Ses larmes, ses peurs, ses cauchemars, ses espoirs, ses attentes, ses épuisements,
ses colères, ses cris, remplissent le froid glacial d'un néant cadenassé.
Militante d'Action directe, condamnée à deux reprises - en 1989 et en
1994- par la cour d'assises de Paris à la réclusion criminelle à perpétuité,
assortie d'une période de sûreté de 18 ans, cette femme est partiellement hémiplégique
à la suite d'accidents vasculaires cérébraux.

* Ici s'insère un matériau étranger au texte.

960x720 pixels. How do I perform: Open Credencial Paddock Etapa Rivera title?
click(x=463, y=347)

Elle se perd dans une souffrance journalière, paralysant son corps et
son cerveau au son de l'indifférence orchestrée d'un État à la vengeance
implacable.
Et la lune rit avec ses dents pourries.
Ses nom et prénom : Nathalie Ménigon.
Nous sommes en France, en l'an 2004.
Par deux fois, une demande de suspension de peine a été mise en délibéré.
La première fois, refusée. La seconde se jouant le 20 Décembre prochain par
la juridiction régionale de libération conditionnelle de Douai dans le Nord du
Pays.
D'ores et déjà, les deux expertises ont conclu que "on état était
compatible avec la détention"
Aucun barreau de prison ne sautera. C'est une évidence. Dormez
tranquilles avec votre conscience. La loi Kouchner, sous influence, condamnée
à se faire une nouvelle fois la malle !...

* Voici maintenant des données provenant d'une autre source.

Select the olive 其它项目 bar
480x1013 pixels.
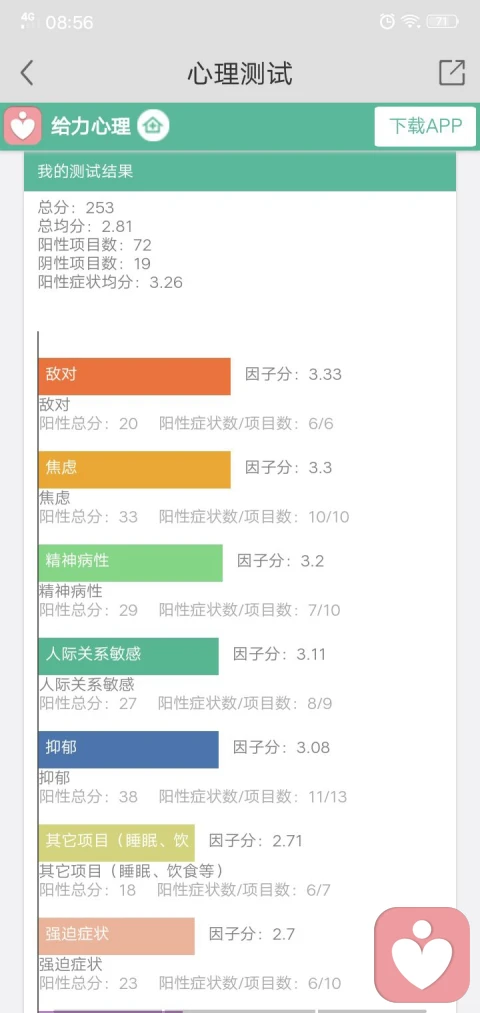[116, 842]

"E ron et ron et ron petit paPapon..."
Un oisillon décharné agonise sous les yeux du marteau de la justice
dans l'indifférence des guirlandes de Noël et des dindes diamantées.
Lorsqu'il ne lui restera plus que les plumes et les os, les donnera-t-on
au félin paré de griffes rétractiles, pour laisser le sol lisse et propre ?
Comme si le parcours et les convictions d'une femme devaient sombrer
dans l'inexistence. Comme si tout était inutile. Comme si rien n'avait existé.
Pour l'exemple.
Mais même le cri ultime d'un oisillon peut receler quelques
clairvoyances.
Car personne ne naît terroriste. Mais peut le devenir.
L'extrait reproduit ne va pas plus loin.